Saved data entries
--------

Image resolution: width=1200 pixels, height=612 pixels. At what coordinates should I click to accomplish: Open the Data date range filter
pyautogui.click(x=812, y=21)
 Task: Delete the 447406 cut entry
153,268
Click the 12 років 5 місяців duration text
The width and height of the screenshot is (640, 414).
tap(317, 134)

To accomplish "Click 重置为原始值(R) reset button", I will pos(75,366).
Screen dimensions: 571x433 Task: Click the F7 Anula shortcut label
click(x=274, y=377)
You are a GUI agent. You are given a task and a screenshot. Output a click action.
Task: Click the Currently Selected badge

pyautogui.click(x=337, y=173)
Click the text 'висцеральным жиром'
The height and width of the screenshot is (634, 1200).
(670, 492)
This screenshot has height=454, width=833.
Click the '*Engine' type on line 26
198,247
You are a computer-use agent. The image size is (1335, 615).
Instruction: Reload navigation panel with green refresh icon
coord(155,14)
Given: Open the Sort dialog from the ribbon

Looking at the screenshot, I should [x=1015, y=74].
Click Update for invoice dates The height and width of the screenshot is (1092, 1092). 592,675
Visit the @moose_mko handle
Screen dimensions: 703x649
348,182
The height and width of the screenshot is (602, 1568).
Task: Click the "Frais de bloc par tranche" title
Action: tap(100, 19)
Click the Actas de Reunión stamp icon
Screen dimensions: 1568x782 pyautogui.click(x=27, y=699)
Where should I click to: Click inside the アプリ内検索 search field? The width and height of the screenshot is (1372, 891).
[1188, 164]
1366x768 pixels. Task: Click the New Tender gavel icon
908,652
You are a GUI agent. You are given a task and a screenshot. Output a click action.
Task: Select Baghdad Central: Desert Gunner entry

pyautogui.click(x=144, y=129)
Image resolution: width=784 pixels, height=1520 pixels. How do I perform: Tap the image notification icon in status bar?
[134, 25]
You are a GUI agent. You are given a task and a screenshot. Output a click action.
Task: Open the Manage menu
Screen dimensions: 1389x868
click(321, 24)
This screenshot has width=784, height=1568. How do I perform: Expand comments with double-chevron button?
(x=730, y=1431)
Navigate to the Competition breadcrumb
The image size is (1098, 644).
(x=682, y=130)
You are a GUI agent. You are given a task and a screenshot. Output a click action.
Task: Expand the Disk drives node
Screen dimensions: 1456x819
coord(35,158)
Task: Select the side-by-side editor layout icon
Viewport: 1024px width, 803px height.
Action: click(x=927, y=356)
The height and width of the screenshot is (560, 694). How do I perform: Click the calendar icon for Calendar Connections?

--------

* WORK TO BE COMPLETED *
Output all the lines above. Keep each one exact.

* THE ANSWER *
Image resolution: width=1200 pixels, height=612 pixels. At what coordinates should I click to accomplish: Open the Data date range filter
pyautogui.click(x=812, y=21)
 Task: Delete the 447406 cut entry
153,268
Click the 12 років 5 місяців duration text
The width and height of the screenshot is (640, 414).
tap(317, 134)

To accomplish "Click 重置为原始值(R) reset button", I will pos(75,366).
Screen dimensions: 571x433 Task: Click the F7 Anula shortcut label
click(x=274, y=377)
You are a GUI agent. You are given a task and a screenshot. Output a click action.
Task: Click the Currently Selected badge

pyautogui.click(x=337, y=173)
Click the text 'висцеральным жиром'
The height and width of the screenshot is (634, 1200).
(670, 492)
This screenshot has height=454, width=833.
Click the '*Engine' type on line 26
198,247
You are a computer-use agent. The image size is (1335, 615).
Instruction: Reload navigation panel with green refresh icon
coord(155,14)
Given: Open the Sort dialog from the ribbon

Looking at the screenshot, I should [x=1015, y=74].
Click Update for invoice dates The height and width of the screenshot is (1092, 1092). 592,675
Visit the @moose_mko handle
Screen dimensions: 703x649
348,182
The height and width of the screenshot is (602, 1568).
Task: Click the "Frais de bloc par tranche" title
Action: tap(100, 19)
Click the Actas de Reunión stamp icon
Screen dimensions: 1568x782 pyautogui.click(x=27, y=699)
Where should I click to: Click inside the アプリ内検索 search field? The width and height of the screenshot is (1372, 891).
[1188, 164]
1366x768 pixels. Task: Click the New Tender gavel icon
908,652
You are a GUI agent. You are given a task and a screenshot. Output a click action.
Task: Select Baghdad Central: Desert Gunner entry

pyautogui.click(x=144, y=129)
Image resolution: width=784 pixels, height=1520 pixels. How do I perform: Tap the image notification icon in status bar?
[134, 25]
You are a GUI agent. You are given a task and a screenshot. Output a click action.
Task: Open the Manage menu
Screen dimensions: 1389x868
click(321, 24)
This screenshot has width=784, height=1568. How do I perform: Expand comments with double-chevron button?
(x=730, y=1431)
Navigate to the Competition breadcrumb
The image size is (1098, 644).
(x=682, y=130)
You are a GUI agent. You are given a task and a screenshot. Output a click action.
Task: Expand the Disk drives node
Screen dimensions: 1456x819
coord(35,158)
Task: Select the side-by-side editor layout icon
Viewport: 1024px width, 803px height.
Action: click(x=927, y=356)
The height and width of the screenshot is (560, 694). How do I perform: Click the calendar icon for Calendar Connections?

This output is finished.